Been there, but that was quite a while ago.  I run this way all the time
and hardly ever see problems these days.  You must be exercising some
file system code that I don't.  At the ddb prompt, you can do a "tr"
command to get a stack trace, which is likely to be very helpful in
pointing out the offending code.

If you're getting a lot of VFS lock violation reports, the underlying
locking violations could be the reason that your machine deadlocks.
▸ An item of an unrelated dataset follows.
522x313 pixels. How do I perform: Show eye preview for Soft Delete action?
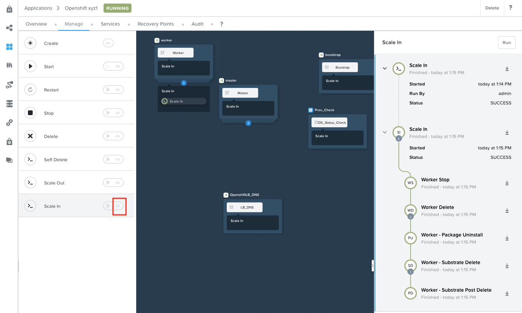(118, 160)
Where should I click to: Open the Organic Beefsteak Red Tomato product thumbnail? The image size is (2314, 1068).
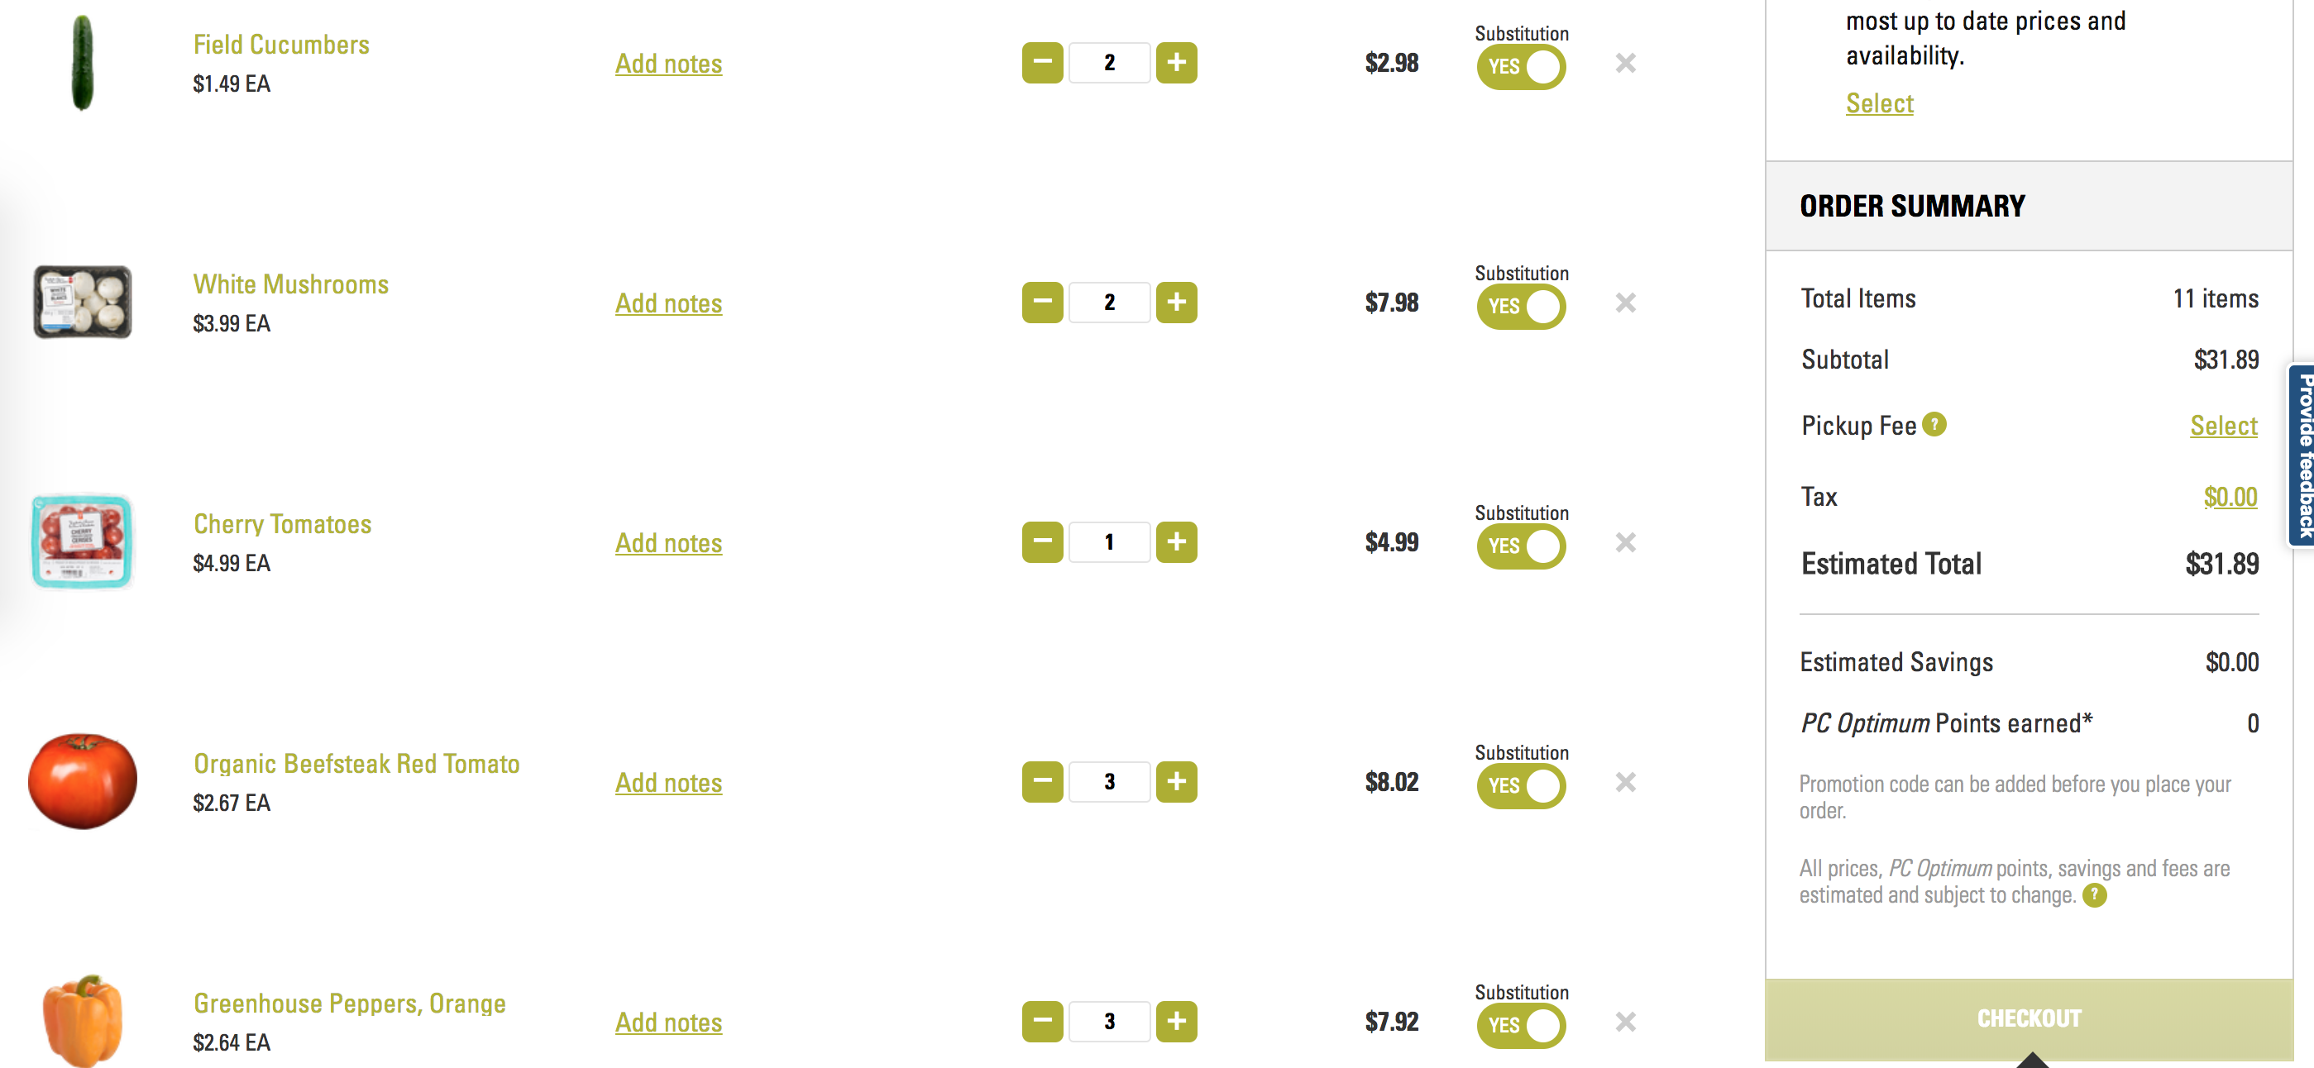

Post some representative stack traces.  These problems are generally
easy to fix.

>> There is also ddb command to list the locked vnodes "show
>> lockedvnods".
> 
> After I type "cont" at ddb a few times the system runs for a while
> again, only to repeat.  When it drops to ddb again that show command
> doesn't list anything. 
> 
> I may have to remove that option from my kernel just to get to run a
> bit, even tho eventually the system will hang.  It's (of course) my
> main box which the other systems NFS off, mail server, etc. :-(

At the ddb prompt you should be able to use the write command tweak a
couple of variables to modify this behavior.  If you set the
vfs_badlock_panic variable to zero, the kernel will no longer drop into
DDB when one of these lock violations occurs.  If you set the
vfs_badlock_print variable to zero, the kernel will stop printing the
warnings.

If you are running the NFS *client* code on this machine, there is one
lock assertion that is easy to trigger.  The stack trace will show the
nfsiod process calling nfssvc_iod(), which calls nfs_doio(), which
complains about a lock not being held.  If you run into that problem,
just comment out the line:
	 ASSERT_VOP_LOCKED(vp, "nfs_doio");
in nfs_doio(), in the file sys/nfsclient/nfs_bio.c.  I haven't been able
to figure out the correct fix for this problem, and so far I haven't
encountered any problems with the problem being unfixed.

> 
>> Are you using nullfs or unionfs which are a bit fragile?
> 
> Nope.  I'd be happy to mail you my kernel config if you want. I've
> posted it to http://chris.shenton.org/PECTOPAH but if the system's
> hung again, naturally it won't be available :-(
> 
> 
> Thanks for your help.  Any other things I might try?
> 
> Dunno if this matters, but I'm using an DELL CERC ATA RAID card with
> disks showing up as amrd* if that matters.  Was flawless at
> 5.0-{CURRENT,RELEASE}.